Il 7 dicembre al Teatro Doglio un incontro coordinato dalla giornalista di Donna Moderna Monica Rachetti sulla  parità di genere nell'economia, negli appalti pubblici, nel mondo del lavoro

CAGLIARI. «Non c’è niente che una donna non possa fare!»: questo dobbiamo dire alle nostre figlie. E i dati lo dimostrano: in Italia aumentano le donne imprenditrici e nel settore finanziario, le magistrate e dottoresse superano i colleghi maschi, più donne occupano posti in politica e anche settori ancora strettamente maschili, come lo shipping, si stanno aprendo alle donne: ufficiali, armatrici, medici di bordo. È il momento che la parità di genere non sia più solo un tema di “giustizia sociale” buono per social e influencer ma entri nel terreno dello sviluppo economico. Sempre più investitori infatti guardano con più favore alle aziende che attuano politiche di inclusione e anche negli appalti pubblici si iniziano a introdurre requisiti di parità di genere. I recruiter ricercano le donne per la loro capacità di relazione e di gestione della complessità, l’Europa vara misure a sostegno dell’occupazione femminile e l’Italia approva la legge sulla parità salariale.

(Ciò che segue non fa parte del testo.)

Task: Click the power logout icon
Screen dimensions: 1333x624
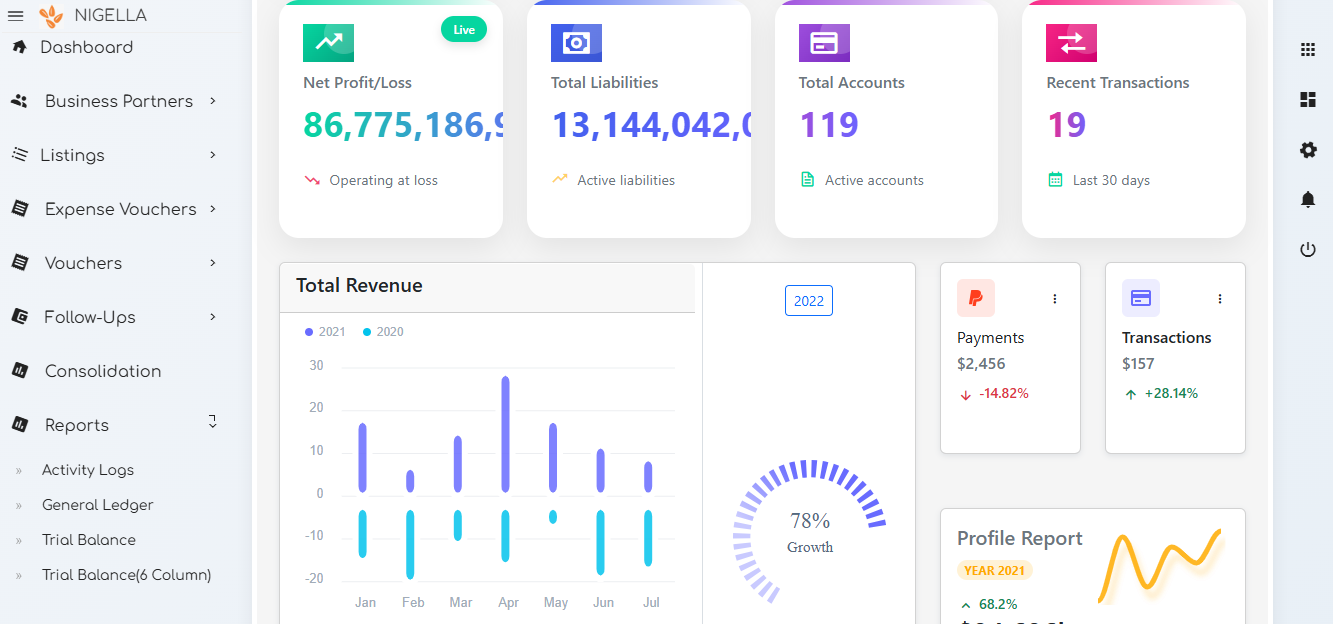Action: [1307, 250]
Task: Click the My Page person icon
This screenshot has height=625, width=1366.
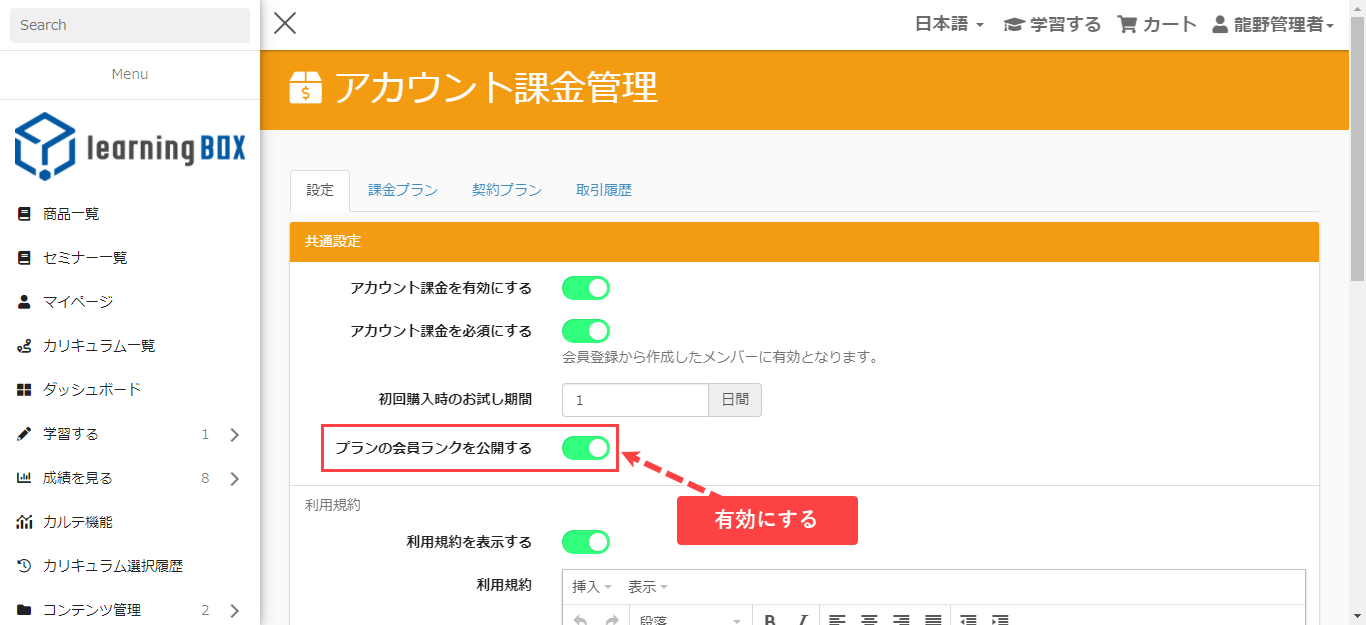Action: 25,302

Bene, quindi dov’è il problema? Il problema c’è e bisogna parlarne. Un'occasione è l’evento “Leadership, sostantivo femminile” il 7 dicembre 2021, ore 16,30 al teatro Doglio (Palazzo Doglio) di Cagliari. L’evento è organizzato da Ilda Events and Tourism Srls con la direzione scientifica di Claudia Rabellino Becce, avvocata e scrittrice, in collaborazione con il Comune di Cagliari, assessorato al Turismo e il patrocinio di Aidda (Associazione Imprenditrici e Donne Dirigenti di Azienda) Sardegna e Confcommercio Giovani Imprenditori Sud Sardegna e con il supporto di Special Car Group e Palazzo Doglio.

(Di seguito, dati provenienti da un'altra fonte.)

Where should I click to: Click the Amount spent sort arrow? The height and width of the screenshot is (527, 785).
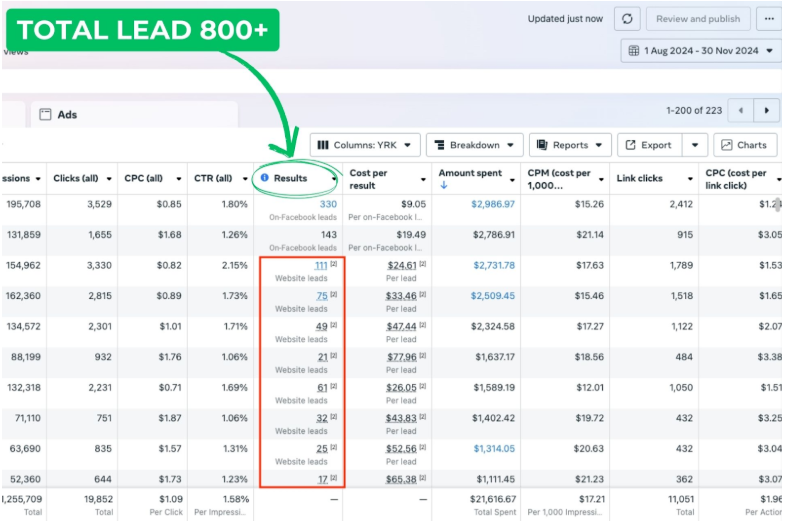tap(444, 185)
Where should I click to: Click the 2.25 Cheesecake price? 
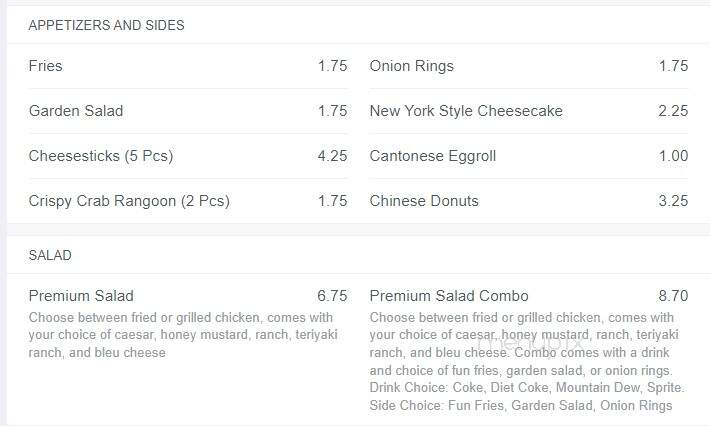673,111
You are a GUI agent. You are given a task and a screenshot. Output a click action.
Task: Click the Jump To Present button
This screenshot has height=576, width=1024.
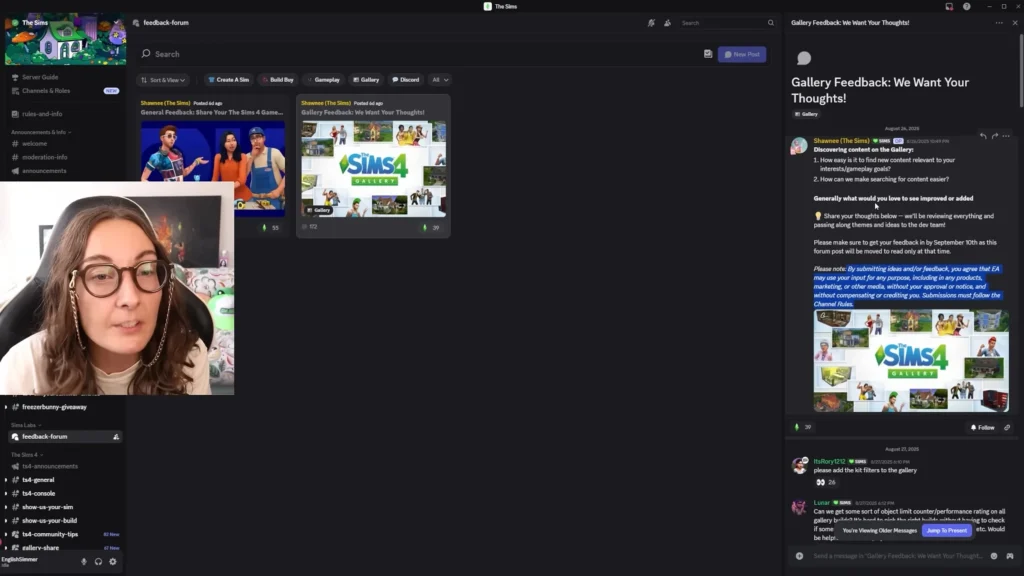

Donne di spicco in settori molto diversi, tutti strategici, portano la loro testimonianza, tra stereotipi e pregiudizi, per affermare una leadership al femminile tutta da disegnare e scoprire. Qual è infatti il modello di leadership a cui le donne possono ispirarsi? E poi, c’è davvero questo modello o, forse, per combattere uno stereotipo, ne stiamo creando tanti altri? La verità è che ogni donna dev’essere libera di autodeterminarsi, qualunque siano il suo campo e le sue scelte: la politica, la magistratura, l’imprenditoria, la medicina, il coaching.

La giornalista di Donna Moderna Barbara Rachetti dialoga con Monica Lucarelli, neo assessora alle Attività Produttive e Pari Opportunità del Comune di Roma; Maria Alessandra Pelagatti, ex procuratrice della Repubblica presso il Tribunale di Cagliari e presidente Soroptimist International club Cagliari; Isabella Susy de Martini, neuropsichiatra, ufficiale medico di bordo, senior consultant Assarmatori ed ex parlamentare europea; Francesca Maria Montemagno, imprenditrice digitale, fondatrice della startup “Smartive”; Elisabetta Fiumene, consigliere area per Banca d’Italia; Simona Salustro, presidente Giovani Imprenditori di Confcommercio Ferrara, vice presidente Giovani Imprenditori Confcommercio Nazionale; Chiara Obino, odontoiatra, coach motivazionale e campionessa di apnea, tra le cinque donne al mondo che hanno raggiunto i 100 metri sott’acqua. Tante voci, tutte diverse, ma ciascuna unica.

Appuntamento alle 16.30 al Teatro Doglio. Ingresso gratuito fino a esaurimento posti, con Green Pass obbligatorio.